Class-based organizations create open-model systems. Open-model systems like their class-based teams are flexible, maneuverable, responsive to change, provide structural enforcement of business strategy and reusability, provide a specialized focus, are highly collaborative, highly interdependent, highly communicative, utilize a class-based budget and utilize class-based project tracking. In the open-model system the focus is on the business of the class. The focus is narrower, therefore the ramp-up time is quicker, resulting in faster productivity.

BPR Failures Are Often The Result Of Closed-Model Systems
BPR encourages the formation of multi-disciplinary teams of people that concentrate on fulfilling a business process. These 'process teams' extend across traditional organizational boundaries. BPR failures occur when conflicts and integration problems arise when attempting to link together disparate applications that functionally support a common business process.

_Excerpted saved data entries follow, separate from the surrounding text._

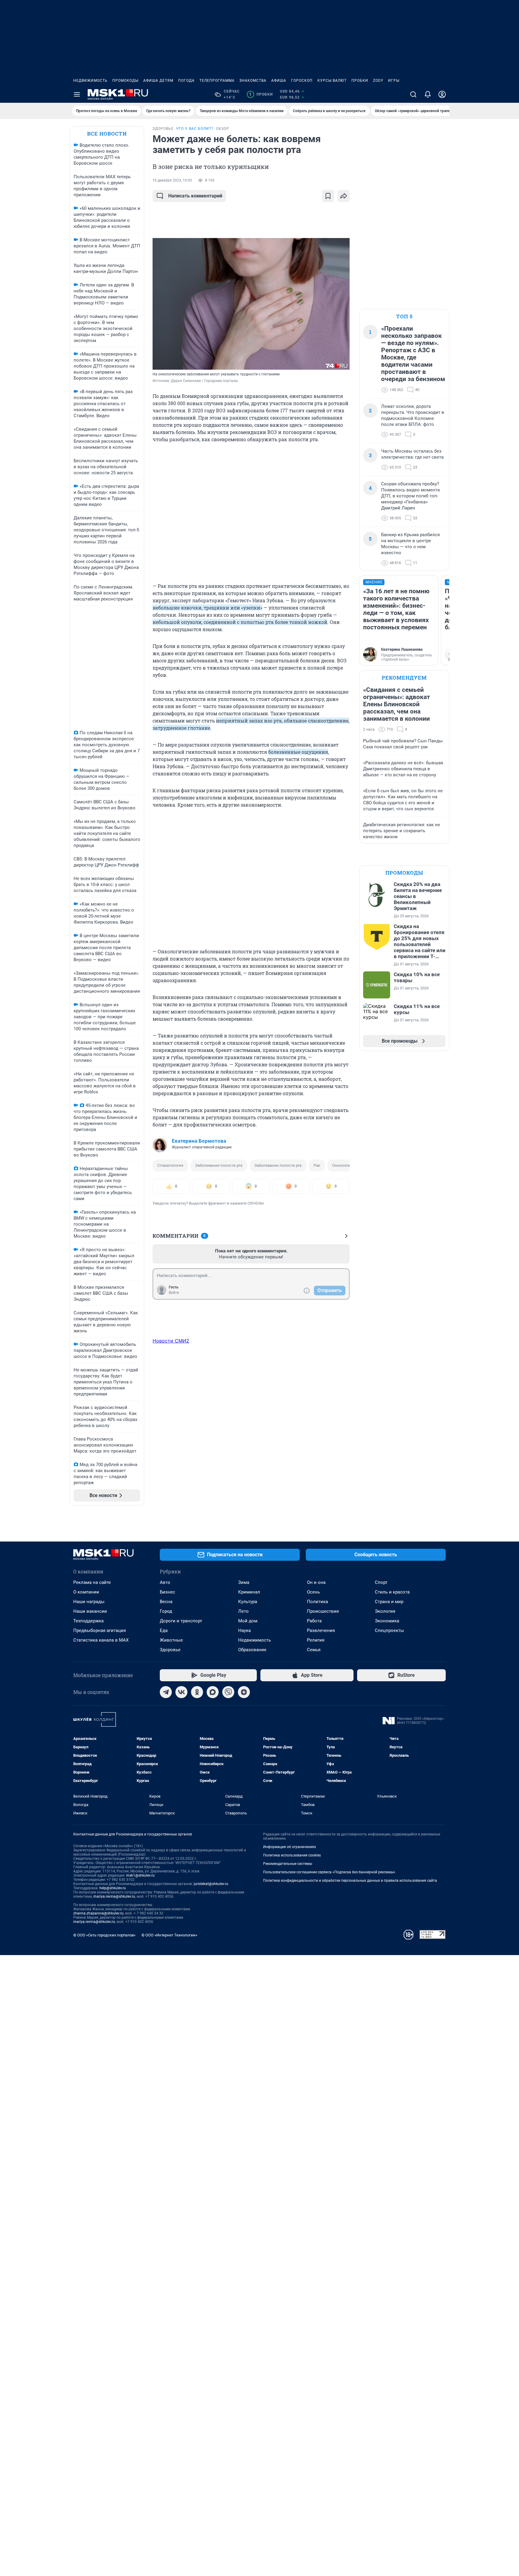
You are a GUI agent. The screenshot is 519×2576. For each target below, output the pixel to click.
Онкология (342, 1165)
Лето (243, 1611)
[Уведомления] (427, 94)
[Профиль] (442, 94)
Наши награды (89, 1601)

For example, a residential loan origination business process team might have to log on to one system to perform data entry, log on to a second system to perform a credit analysis, and log on yet to a third system to obtain rate information, and so on. This clearly unsatisfactory, time consuming and costly behavior is a consequence of the functional organization's preoccupation with creating 'closed-model' function based systems. These types of systems are difficult to integrate, interface, and reuse; qualities which are pre-requisites for successful BPR-enabling systems.

CBR Optimizes BPR
Reengineered business processes are not static. They are always evolving, changing, and undergoing refinements. Information systems that support and enable business processes must also be flexible, and capable of rapid change. In addition, the organizational units that are responsible for managing and operating business processes must likewise be able to absorb change and still function at the highest levels. Closed-model systems cannot sustain the magnitude of change that will be directed at them by the competitive environment. BPR efforts require tight coordination across organizational units in order to manage and control reengineered business processes. Problems will arise if the organizational unit that is the target of reengineering has other overriding priorities and agendas.

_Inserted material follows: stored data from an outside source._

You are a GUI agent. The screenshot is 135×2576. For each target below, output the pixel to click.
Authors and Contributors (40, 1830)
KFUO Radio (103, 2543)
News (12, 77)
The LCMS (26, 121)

The class-based organization is highly suited to optimize BPR. Class-teams are organizationally positioned to optimize communication. There are also few organizational constraints that would restrict cooperation between units. Because class-teams participate in open-model systems, requirements to build new class operations can be fulfilled more rapidly than is possible with closed-model systems. There are, in fact, class-teams that specialize in the development of business process class components. Modifying a BPR-enabled open-model system is a relatively rapid process. In a class-based environment, there are also fewer political and system constraints that would act as inhibitors of the BPR-enabled system.

Conclusion
A class-based organization promotes enterprise-wide open-model responsive information systems. The class-based organization is highly adaptable to changes in the competitive environment; it is therefore likely to ensure the firm's continued survival. The class-based organization is able to rapidly marshal its key human resources and redirect them to confront competitive assaults on the firm.

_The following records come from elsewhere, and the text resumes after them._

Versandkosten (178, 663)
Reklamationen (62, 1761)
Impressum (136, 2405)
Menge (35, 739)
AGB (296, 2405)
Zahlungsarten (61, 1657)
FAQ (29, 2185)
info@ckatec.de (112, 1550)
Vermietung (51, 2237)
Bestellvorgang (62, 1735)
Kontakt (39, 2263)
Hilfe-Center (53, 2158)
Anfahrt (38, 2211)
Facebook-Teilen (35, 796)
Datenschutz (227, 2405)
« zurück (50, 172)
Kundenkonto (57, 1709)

A desirable attribute of hardware and software componentry is plug-and-play. Similarly, in a class-based organization, class-teams can be plugged into and out of the organizational circuitry, as business conditions demand. New business processes can be introduced with rapid concept-to-action results, since the organization has already pre-positioned supporting core and utility class components that support a large percentage of the needs of the new business process.

CBR recognizes that organizations that are too rigid will break. Interfaces that are closed will eventually asphyxiate the business functions that they aim to support. CBR attempts to ultimately strengthen the organizational environment by giving it greater flexibility, openness, and responsiveness to management objectives. It is through these qualities that the firm can achieve its competitive potential.